Half Life

Radioactivity obeys a very interesting rule: every radioactive atom has a "half life." For Potassium-40, the half life is 1.26 billion years. That means that if you start with 64 atoms of Potassium-40, and wait 1.26 billion years, that half of them will decay (i.e. half of them will explode, each time emitting an electron and a neutrino). That will leave 32. (The square-root rule applies. It will usually not be exactly 32, but 32 ± 6.) If you wait another 1.26 billion years, the rest will not disappear, but only half of them! So after a total time of 2.52 billion years (2 half-lives) you will be left with 16. After another 1.26 billion years, you expect to have only 8. And so on.

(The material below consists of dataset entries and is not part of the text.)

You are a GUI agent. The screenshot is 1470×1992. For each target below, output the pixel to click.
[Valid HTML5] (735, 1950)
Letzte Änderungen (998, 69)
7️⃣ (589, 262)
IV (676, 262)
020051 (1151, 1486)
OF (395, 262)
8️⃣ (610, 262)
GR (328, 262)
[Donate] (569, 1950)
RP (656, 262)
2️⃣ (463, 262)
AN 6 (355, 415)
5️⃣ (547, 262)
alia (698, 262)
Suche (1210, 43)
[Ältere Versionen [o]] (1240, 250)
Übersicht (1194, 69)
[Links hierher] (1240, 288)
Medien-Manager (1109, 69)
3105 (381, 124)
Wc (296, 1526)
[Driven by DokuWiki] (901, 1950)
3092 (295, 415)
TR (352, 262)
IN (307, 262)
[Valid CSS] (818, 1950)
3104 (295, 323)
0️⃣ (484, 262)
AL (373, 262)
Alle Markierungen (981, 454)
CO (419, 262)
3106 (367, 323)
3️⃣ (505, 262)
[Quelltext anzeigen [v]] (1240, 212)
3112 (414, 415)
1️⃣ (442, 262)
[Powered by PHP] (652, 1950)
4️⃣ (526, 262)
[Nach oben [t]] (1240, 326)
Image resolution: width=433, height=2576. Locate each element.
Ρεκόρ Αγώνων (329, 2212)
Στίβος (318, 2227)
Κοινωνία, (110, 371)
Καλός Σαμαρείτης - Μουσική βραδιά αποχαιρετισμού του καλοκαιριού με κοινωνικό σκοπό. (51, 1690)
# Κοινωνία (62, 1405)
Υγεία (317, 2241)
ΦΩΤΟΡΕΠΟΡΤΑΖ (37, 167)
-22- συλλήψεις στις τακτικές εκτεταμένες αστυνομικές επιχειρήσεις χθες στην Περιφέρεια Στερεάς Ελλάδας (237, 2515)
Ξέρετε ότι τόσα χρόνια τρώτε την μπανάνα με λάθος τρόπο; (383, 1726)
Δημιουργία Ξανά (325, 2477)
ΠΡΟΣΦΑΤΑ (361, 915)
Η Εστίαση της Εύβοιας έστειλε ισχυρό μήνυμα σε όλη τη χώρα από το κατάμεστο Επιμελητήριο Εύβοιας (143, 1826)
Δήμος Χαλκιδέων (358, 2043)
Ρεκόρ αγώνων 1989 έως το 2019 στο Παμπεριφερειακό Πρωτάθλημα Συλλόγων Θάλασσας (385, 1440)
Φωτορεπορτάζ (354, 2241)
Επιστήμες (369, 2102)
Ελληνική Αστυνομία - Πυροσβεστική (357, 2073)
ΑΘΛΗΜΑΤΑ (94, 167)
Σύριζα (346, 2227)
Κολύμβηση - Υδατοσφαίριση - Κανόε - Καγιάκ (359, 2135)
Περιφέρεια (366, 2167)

Notice how this rule is exactly the opposite of the doubling rule. Instead of the amount doubling with each generation, it is halved at every half life. This is very mysterious behavior. Try to imagine why it works. You will have trouble. It is as if the atoms which lived to one half-life have not aged at all. They don't behave like old particles. In fact, they behave exactly the same as they did at the earlier time. There is no difference between the initial particles, and the few that have remained after several half lives.

There are half lives in every range you can think of. The half life for radiocarbon (also known as carbon-14 or C-14) is 5730 years. The half life for tritium (hydrogen with two neutrons in the nucleus as well as one proton) is 12 years. Tritium is what is in my watch: the electron emitted in the decay causes the phosphor to glow. Lithium-8 has a half life of about a tenth of a second.

I would like you to know that the half life of K-40 is about a billion years, and that the half-life of C-14 is about 6,000 years. I will not hold you responsible for the others.